Who better to herald the series then Milla Jovovich, who had already proven herself worthy in The Fifth Element and continues to be an actress who can command the physicality of a demanding action role without compromising the allure of femininity in the process (Spling's Interview with Milla Jovovich). It's been more than a decade since the first Resident Evil set the franchise in motion and while the series hasn't always been met with critical acclaim, it's continued to satisfy zombie action junkies and fans of the game. Writer-director Paul WS Anderson and leading lady Milla Jovovich have a good understanding, which is just as well considering they are married!

This installment of the Resident Evil film series finds Alice and her friends betrayed by Albert Wesker as he summons the forces of Umbrella to launch a decisive blow against the apocalypse survivors. This sequel is a culmination of sorts, seeing the reprisal of Claire Redfield, played by Ali Larter, Dr Isaacs played by Iain Glen and Albert Wesker played by Shawn Roberts. New additions to Alice's ragtag crew include: Ruby Rose, Eoin Macken, William Levy and Fraser James.

Resident Evil: The Final Chapter

"Don't make me come down there..."

The post-apocalyptic series has become more and more CGI heavy over the years. It's understandable, recreating Raccoon City and furnishing an environment which switches between futuristic technology, dilapidated urban sprawls and dusty wastelands is no easy feat. The filmmakers decided to shoot the film primarily in South Africa, yet it still has a universal could-be-anywhere feel to it. Being in post-production for over a year gives you an impression of just how much visual artistry is involved in completing the picture.

While typically stylish and replete with trademark Resident Evil shoot 'em up turned Matrix kung fu action, it does seem slightly more frenetic than usual. This in-your-face post-apocalyptic roadie action seems to have been partly inspired by Mad Max: Fury Road, which released a few months before The Final Chapter commenced shooting. The film does settle into its own rhythm, returning to some familiar set piece territory, although you do find yourself wishing you could slow down the action frame rate. Happening primarily at night, some of the nuances of the visuals are lost, heightening the realism but detracting from the overall spectacle.

While it features a promising and charming cast of up-and-coming talent, the real showdown is between cool heroine Alice and the evil Dr Isaacs, played by Milla Jovovich and Iain Glen respectively. Resident Evil: The Final Chapter is first and foremost an action movie and it's no secret, relying on minimal dialogue and some fun one-liners to power home rivalries. Post-apocalyptic mayhem is all about the cool set pieces and cult appeal when it comes to appeasing Resident Evil fans. Being the sixth installment, Paul WS Anderson's latest actioner is dedicated to the fans. He sticks to his guns, delivers more of the Resident Evil carnage we've come to expect and ties things up with a big red bloody bow.

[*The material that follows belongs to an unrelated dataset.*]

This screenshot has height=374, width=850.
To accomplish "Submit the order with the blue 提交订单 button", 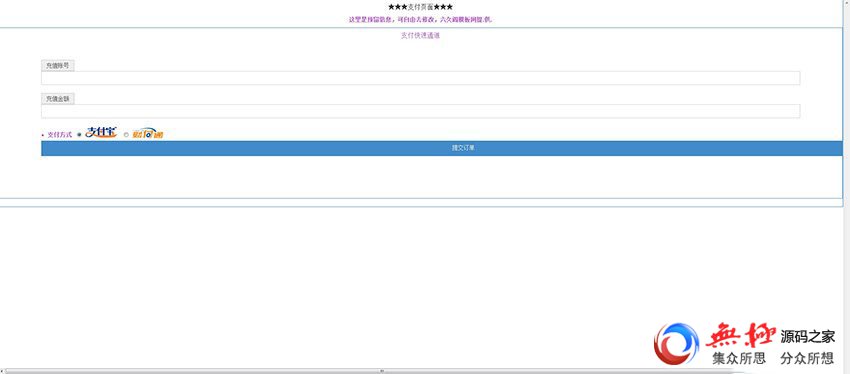I will [442, 149].
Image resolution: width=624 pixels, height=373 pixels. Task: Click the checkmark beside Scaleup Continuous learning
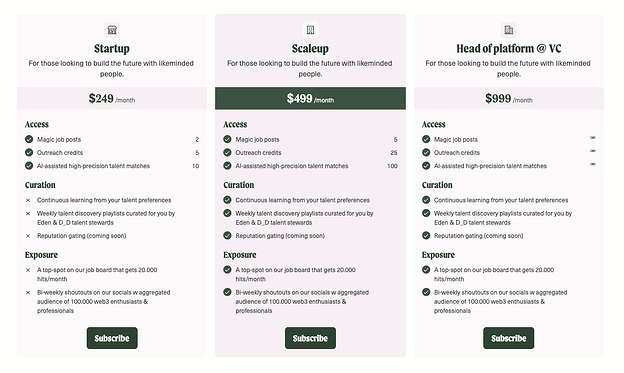point(227,199)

You're bound to find a number of flaws and a lack of emotional connectedness in the script and way they have mounted this production. However, if you're looking for anything more than mindless entertainment, a fun jaunt and an action sci-fi horror thriller blockbuster, you're probably forgetting it's based on a video game. While lightweight, Jovovich and Glen's star quality and performances go a long way to cementing the film's pop culture credibility and anchoring the visual overload and escapist fare.